Le procès du maire de Dakar, Khalifa Sall, suit son cours. Après les plaidoiries de l’Agent judiciaire de l’Etat Antoine Felix Diome, hier, place maintenant aux plaidoiries de la mairie de Dakar. Dans leur réquisitoire, les avocats du maire s’estiment victime d’un préjudice moral, car l’image de la mairie a été écornée. Ainsi, ils demandent le rejet de la constitution en partie civile de l’Etat du Sénégal.
« La ville de Dakar veut que l’Etat du Sénégal saute de ce procès. Sa constitution de partie civile est injustifiée, irrégulière et illégale. Il faut que justice soit faite, Monsieur. Elle viole les dispositions du code des collectivités locales et les règles générales sur la comptabilité publique. Les sommes qui ont été allouées au maire de Dakar, ont été votées par les conseillers municipaux élus au suffrage universel direct et les dépenses ont étés exécutés par le maire », défend Me Ibrahima Diaw.

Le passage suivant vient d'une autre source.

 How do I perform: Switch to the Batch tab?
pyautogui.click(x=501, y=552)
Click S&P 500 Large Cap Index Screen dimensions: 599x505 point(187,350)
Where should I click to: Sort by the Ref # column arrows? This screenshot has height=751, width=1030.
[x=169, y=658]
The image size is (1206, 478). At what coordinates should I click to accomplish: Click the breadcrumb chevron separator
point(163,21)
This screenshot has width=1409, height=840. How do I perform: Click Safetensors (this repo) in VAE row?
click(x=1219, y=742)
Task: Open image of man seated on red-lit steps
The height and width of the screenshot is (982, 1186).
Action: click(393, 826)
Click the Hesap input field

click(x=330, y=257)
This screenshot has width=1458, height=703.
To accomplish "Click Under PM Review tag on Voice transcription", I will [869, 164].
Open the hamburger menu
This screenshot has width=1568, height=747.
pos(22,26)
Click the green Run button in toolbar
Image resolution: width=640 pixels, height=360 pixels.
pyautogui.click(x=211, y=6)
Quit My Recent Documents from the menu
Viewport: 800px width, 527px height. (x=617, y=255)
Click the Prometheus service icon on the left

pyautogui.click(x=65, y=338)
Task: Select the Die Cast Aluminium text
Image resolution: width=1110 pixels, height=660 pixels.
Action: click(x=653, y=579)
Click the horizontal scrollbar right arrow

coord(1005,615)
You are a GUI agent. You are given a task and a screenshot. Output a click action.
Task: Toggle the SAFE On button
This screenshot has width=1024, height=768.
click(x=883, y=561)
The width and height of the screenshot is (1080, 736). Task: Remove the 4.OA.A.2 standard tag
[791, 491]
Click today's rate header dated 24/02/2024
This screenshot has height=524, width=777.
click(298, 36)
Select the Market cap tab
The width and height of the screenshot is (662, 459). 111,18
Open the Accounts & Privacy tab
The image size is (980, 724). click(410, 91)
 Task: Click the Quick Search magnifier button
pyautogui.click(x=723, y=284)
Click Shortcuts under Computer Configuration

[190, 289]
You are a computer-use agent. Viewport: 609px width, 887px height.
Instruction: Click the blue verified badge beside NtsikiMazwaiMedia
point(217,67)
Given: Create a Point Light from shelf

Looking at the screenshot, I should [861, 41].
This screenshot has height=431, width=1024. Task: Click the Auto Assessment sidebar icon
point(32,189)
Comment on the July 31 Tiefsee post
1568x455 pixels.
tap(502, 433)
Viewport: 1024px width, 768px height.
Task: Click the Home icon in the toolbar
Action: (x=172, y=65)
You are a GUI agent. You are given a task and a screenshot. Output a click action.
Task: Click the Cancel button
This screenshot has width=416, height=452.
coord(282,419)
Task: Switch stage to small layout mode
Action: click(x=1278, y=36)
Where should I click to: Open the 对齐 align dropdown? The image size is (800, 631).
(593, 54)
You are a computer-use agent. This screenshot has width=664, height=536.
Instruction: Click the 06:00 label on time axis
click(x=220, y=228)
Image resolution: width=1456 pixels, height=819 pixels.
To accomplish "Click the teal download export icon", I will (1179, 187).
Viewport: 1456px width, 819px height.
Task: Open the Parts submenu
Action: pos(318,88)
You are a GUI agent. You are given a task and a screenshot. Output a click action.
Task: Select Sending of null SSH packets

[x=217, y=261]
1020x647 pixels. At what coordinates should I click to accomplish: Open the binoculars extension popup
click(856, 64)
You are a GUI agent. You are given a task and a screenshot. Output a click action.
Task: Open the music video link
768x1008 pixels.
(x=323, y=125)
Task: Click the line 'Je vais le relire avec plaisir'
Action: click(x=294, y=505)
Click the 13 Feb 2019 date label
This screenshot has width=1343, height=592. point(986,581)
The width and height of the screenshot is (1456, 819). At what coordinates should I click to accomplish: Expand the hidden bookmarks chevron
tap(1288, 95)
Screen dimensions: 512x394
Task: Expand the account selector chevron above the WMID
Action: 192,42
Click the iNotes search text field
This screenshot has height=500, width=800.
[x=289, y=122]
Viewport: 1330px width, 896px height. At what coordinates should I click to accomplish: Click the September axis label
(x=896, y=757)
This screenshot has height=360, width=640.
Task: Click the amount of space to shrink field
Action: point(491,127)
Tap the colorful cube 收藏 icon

Pour lui emboîter le pas, son collègue va dans ce sens et explique que : «l’argent du budget n’appartient pas à l’Etat, mais bien à la mairie », affirme l’un des avocats. « Les textes de loi, les règles de la comptabilité publique sont clairs », ajoute un autre. Pour les défenseurs de la mairie de Dakar, les avocats de l’Etat ne sont que « des usurpateurs, car l’Etat n’a pas le monopole de la partie civile ».
Cependant, après les plaidoiries de la mairie de Dakar, le procureur de la République viendra aussi plaider. Quant à la défense, elle va débuter sa plaidoirie le lundi.